2. By the time this is in widespread use, there might be a MariaDB release with better index support.
For me it would become a concern if we start running JSON queries in core (and then if there's a MariaDB release with better index support, we might want to raise requirements to that release etc.), not so much before that. If a contrib module starts using it heavily, they might want to add a note about which database drivers support indexing etc.

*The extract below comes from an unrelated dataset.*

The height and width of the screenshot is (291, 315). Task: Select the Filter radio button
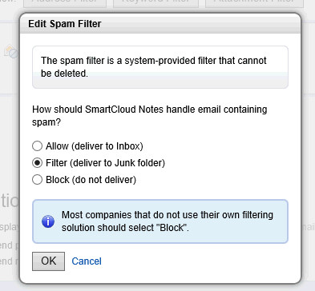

- Status changed to Active
over 1 year ago 11:13pm 11 October 2023 - 🇺🇸United States bradjones1 Digital Nomad Life
@catch thanks for dropping in and providing your thoughts on that. I understand you were only able to briefly catch up, however I _think_ I've largely addressed the performance concerns raised initially by @daffie by adding in an automagical work-around for the indexing question, so long as the column is defined with jsonpath "hotpaths" that correspond with jsonpath expressions that are reasonably expected to be queried and would benefit from an index. The actual nitty-gritty of doing so is behind the abstraction layer. So I think your analysis is good and I agree with you, _and_ we can do something to improve performance in this area regardless.
I am going to move this back to Active since this isn't NR in the sense that it is ready for review ahead of being RTBC, mostly because since we have veered into adding ::jsonCondition() that needs to be completed before this is likely to quality for core commit.
Keep the feedback coming and thanks also @andypost for the pointer to the latest SQLite changes. This is an exciting area to work in and I think Drupal will have the best framework support for JSON data across our competitive landscape, hands down.
- 🇬🇧United Kingdom catch
Discussed this a fair bit with @alexpott and @daffie (and possibly others, sprint room conversations tend to blend into one long one on multiple subjects) at DrupalCon Lille.
@daffie was concerned about MariaDB currently not supporting JSON indexes in general.
@catch (me) is only concerned about that if we used JSON for entity and field storage.
@alexpott was concerned about it for entity and field queries, and additionally if we used JSON for config storage (which would allow us to drop some key/value hacks that enable config lookups).
We came up with the following proposal:
1. Regardless of indexing support, we would like to introduce JSON support to replace serialized PHP where possible - an obvious example is the {users_data} table.
2. I (@catch) think that unindexed config queries might not be too bad, since there is an approximate maximum number of rows to scan of around 2-3,000 which might be negligible in the cases we are looking up uuids or block list, most of which are behind cache set/get, or not in the critical path. We could try to implement it for that, and see how it looks. @alexpott and @daffie were also I think OK with this plan - i..e try and see.
3. We all feel strongly that any replacement for entity/field support should first be implemented as a contrib module, and would have to be demonstrated as working well on a real site with a large data set before inclusion in core. It also needs to be compared against existing contrib solutions like MongoDB. However #1 and #2 are enough of a use case to add support, without rushing into #3.
- 🇺🇸United States bradjones1 Digital Nomad Life
Thanks, @catch. That all sounds reasonable.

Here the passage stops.